Réforme et Renaissance

Les conflits politiques et religieux qui secouent le pays au xvie s. donnent naissance à des ouvrages violents et polémiques. Anna Bijns (1493-1575) aiguise sa plume pour défendre l’Église contre les hérétiques, tandis que Marnix Van Sint-Aldegonde (1540-1598) sert la cause protestante et la rébellion contre l’oppression espagnole. Les « chants de gueux » sont l’expression de cette époque de lutte et de souffrances, qui finira par l’indépendance du Nord et la soumission des provinces belges. Il est regrettable que ce siècle si riche en talents et en vigueur n’ait pas eu de grand poète pour donner forme à sa légende de Tijl Uilenspiegel, qui ne sera publiée que trois cents ans plus tard en français.


Romantisme et nationalisme

Le Sud va connaître une longue période d’apathie sous la domination espagnole, autrichienne, puis française, et il faudra attendre la fin du xviiie s. pour voir renaître lentement les lettres flamandes. Après une courte réunion infructueuse avec les Pays-Bas, le nationalisme flamand cherche à regagner le terrain perdu. Les jeunes écrivains sont influencés par Walter Scott et se rattachent au romantisme. Hendrik Conscience (1812-1883) exalte le passé glorieux, évoquant dans le Lion de Flandre (1838) la bataille des Eperons d’or.
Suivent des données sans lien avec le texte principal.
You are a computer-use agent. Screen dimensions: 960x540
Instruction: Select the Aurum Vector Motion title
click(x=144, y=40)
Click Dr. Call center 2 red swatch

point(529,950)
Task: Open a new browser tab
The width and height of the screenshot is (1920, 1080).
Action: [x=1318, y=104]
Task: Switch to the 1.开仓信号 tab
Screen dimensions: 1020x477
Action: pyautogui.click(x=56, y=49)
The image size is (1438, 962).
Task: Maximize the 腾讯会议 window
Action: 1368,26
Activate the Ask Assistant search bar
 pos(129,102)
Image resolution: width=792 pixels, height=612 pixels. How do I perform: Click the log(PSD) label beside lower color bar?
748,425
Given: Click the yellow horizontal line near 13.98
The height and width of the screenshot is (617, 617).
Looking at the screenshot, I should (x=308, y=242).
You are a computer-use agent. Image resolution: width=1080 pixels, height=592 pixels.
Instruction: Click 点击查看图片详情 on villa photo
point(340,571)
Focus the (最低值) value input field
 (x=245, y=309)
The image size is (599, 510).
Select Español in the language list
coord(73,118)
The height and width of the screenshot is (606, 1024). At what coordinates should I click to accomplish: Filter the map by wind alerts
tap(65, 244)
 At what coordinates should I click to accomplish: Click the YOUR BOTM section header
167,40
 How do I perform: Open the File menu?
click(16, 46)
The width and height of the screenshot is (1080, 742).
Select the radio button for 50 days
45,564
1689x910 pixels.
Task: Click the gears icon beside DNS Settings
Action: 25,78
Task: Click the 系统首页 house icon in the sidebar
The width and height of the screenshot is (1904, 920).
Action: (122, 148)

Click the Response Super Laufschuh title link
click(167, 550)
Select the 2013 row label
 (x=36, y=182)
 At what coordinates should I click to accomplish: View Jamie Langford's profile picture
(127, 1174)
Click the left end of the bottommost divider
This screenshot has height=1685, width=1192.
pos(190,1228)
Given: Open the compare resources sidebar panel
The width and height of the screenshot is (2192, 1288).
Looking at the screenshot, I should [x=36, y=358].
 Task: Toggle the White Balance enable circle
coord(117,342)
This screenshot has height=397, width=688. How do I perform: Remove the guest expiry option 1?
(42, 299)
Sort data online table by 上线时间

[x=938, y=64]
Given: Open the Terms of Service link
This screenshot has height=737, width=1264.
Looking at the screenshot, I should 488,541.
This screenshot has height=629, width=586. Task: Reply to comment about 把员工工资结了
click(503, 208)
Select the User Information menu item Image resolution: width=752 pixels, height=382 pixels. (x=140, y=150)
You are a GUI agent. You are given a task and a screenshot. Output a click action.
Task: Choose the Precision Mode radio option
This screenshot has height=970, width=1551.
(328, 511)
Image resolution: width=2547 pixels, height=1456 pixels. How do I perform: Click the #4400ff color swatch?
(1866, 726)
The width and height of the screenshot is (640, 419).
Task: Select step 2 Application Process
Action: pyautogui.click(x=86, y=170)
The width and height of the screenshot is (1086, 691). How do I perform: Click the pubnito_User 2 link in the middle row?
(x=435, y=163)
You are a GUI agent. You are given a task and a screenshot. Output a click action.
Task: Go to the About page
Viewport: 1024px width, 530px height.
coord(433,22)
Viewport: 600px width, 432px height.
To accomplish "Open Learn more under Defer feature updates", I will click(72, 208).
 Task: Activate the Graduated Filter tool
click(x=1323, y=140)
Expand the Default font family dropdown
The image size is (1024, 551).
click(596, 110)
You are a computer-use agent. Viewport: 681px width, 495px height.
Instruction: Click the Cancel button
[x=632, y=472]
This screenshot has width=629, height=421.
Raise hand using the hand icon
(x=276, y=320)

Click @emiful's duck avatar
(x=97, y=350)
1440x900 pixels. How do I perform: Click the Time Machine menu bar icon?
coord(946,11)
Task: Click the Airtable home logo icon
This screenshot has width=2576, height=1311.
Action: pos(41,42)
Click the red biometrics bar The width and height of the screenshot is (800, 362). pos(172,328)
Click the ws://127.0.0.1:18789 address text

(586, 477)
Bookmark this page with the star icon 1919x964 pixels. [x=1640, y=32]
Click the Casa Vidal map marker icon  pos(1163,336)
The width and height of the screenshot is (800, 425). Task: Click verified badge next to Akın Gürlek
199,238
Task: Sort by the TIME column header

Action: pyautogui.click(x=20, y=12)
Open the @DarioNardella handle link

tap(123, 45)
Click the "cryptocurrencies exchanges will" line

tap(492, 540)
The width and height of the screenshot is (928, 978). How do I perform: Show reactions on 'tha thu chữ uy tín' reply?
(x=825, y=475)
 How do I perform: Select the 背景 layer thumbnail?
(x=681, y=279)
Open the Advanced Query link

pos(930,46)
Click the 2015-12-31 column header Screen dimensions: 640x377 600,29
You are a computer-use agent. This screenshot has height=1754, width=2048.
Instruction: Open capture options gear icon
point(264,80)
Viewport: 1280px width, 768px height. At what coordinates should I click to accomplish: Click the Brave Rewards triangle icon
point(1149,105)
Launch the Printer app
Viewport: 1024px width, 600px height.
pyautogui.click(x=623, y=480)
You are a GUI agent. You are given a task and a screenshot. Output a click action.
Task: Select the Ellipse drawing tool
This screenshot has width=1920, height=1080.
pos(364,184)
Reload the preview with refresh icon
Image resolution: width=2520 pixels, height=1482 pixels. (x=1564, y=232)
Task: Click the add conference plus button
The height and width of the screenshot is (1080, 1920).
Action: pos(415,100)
Il communique son enthousiasme à la jeunesse, et ses œuvres connaîtront une longue popularité. Mais, en matière de poésie, le goût semble plus timoré. Personne ne remarque le génie d’un jeune prêtre, Guido Gezelle* (1830-1899), qui chante son pays, la nature, les fleurs, les choses les plus humbles dans une langue pure et musicale. Recherchant le mot juste, les locutions rares, le verbe poétique, Gezelle joint une technique brillante à la fraîcheur émouvante dont il a le secret.


Ouverture européenne

Le naturalisme et le symbolisme ne tardent pas, cependant, à révéler d’excellents écrivains. La « Jeune Belgique » d’expression française, avec Maeterlinck et Verhaeren, le « Nieuwe Gids » en Hollande existent depuis près de dix ans lors de la parution, en 1893, de la revue Van Nu en Straks (Aujourd’hui et demain) à Bruxelles. L’animateur de cette revue, August Vermeylen (1872-1945), en exprime l’idéal : « Nous voulons être Flamands pour devenir Européens. » Auteur du roman symbolique le Juif errant, essayiste et critique d’art, Vermeylen fut avant tout un initiateur et un guide. Mais trois grands auteurs s’imposent vers 1900 : Karel Van de Woestijne* (1878-1929), poète symboliste, partagé entre la sensualité et l’esprit, las de vivre, souvent proche de Baudelaire et de Verlaine ; Stijn Streuvels (1871-1969), neveu de Gezelle, profondément lié à la campagne, son domaine ; Herman Teirlinck (1879-1967), au talent d’une rare diversité : il donne l’impulsion au théâtre expressionniste, inspiré par le cinéma (le Film au ralenti, Je sers) ; son activité au « Vlaamsche Volkstoneel » se situe entre 1924 et 1930 ; après 1940, Teirlinck reviendra au roman et remportera en 1956 le « Prix des lettres néerlandaises », lorsque celui-ci sera décerné pour la première fois en commun par la Belgique et la Hollande. Le conteur exquis Félix Timmermans (1886-1947) occupe une place à part en dehors de tout courant littéraire, débordant de vitalité et d’humour dans ses récits ruraux (Pallieter, 1916).